> **TASK**:
Without any pictures, the records below should be reproduced exactly.

[Records from a data source]
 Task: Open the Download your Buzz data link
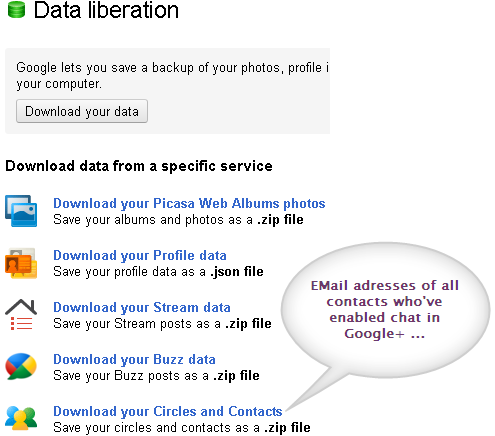click(134, 359)
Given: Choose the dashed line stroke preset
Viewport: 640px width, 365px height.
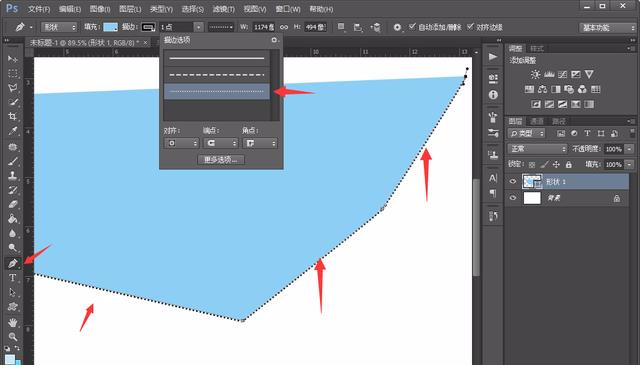Looking at the screenshot, I should point(217,75).
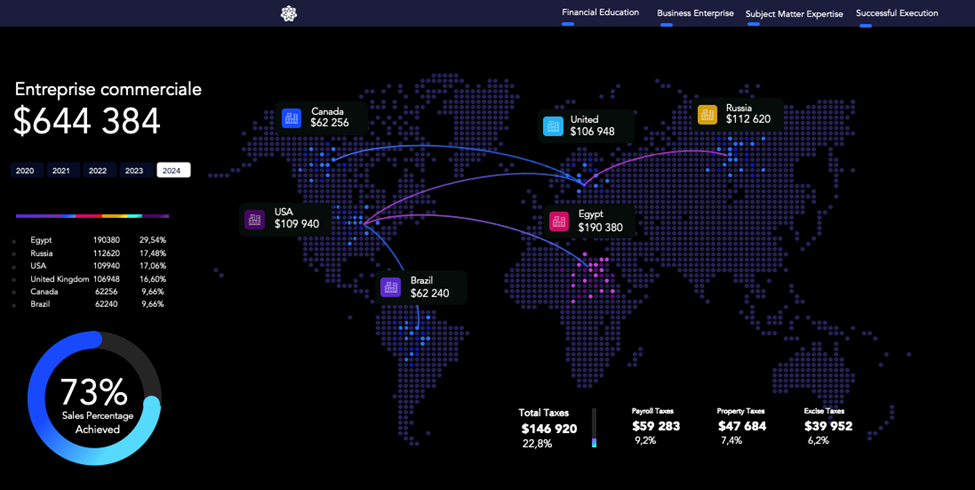Screen dimensions: 975x490
Task: Switch to the 2022 year filter
Action: point(97,171)
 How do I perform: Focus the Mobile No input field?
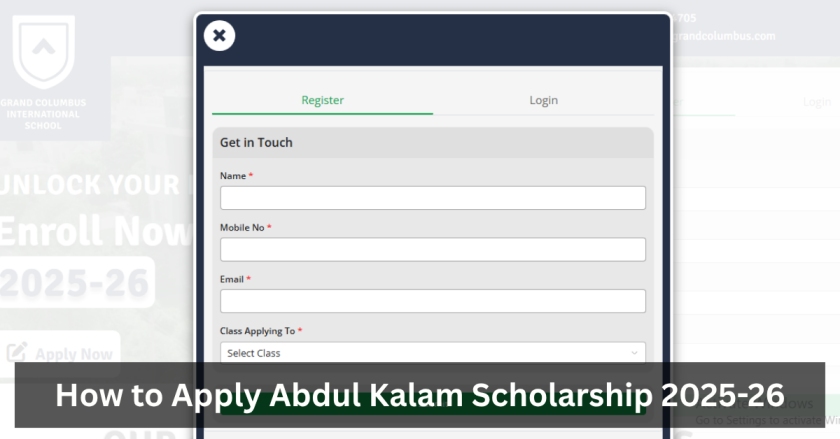433,250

> **REPLY TO THE EXERCISE**:
 Task: Open the Download your Buzz data link
click(134, 359)
Given: Choose the dashed line stroke preset
Viewport: 640px width, 365px height.
Looking at the screenshot, I should point(217,75).
Screen dimensions: 975x490
Task: Switch to the 2022 year filter
Action: point(97,171)
 How do I perform: Focus the Mobile No input field?
433,250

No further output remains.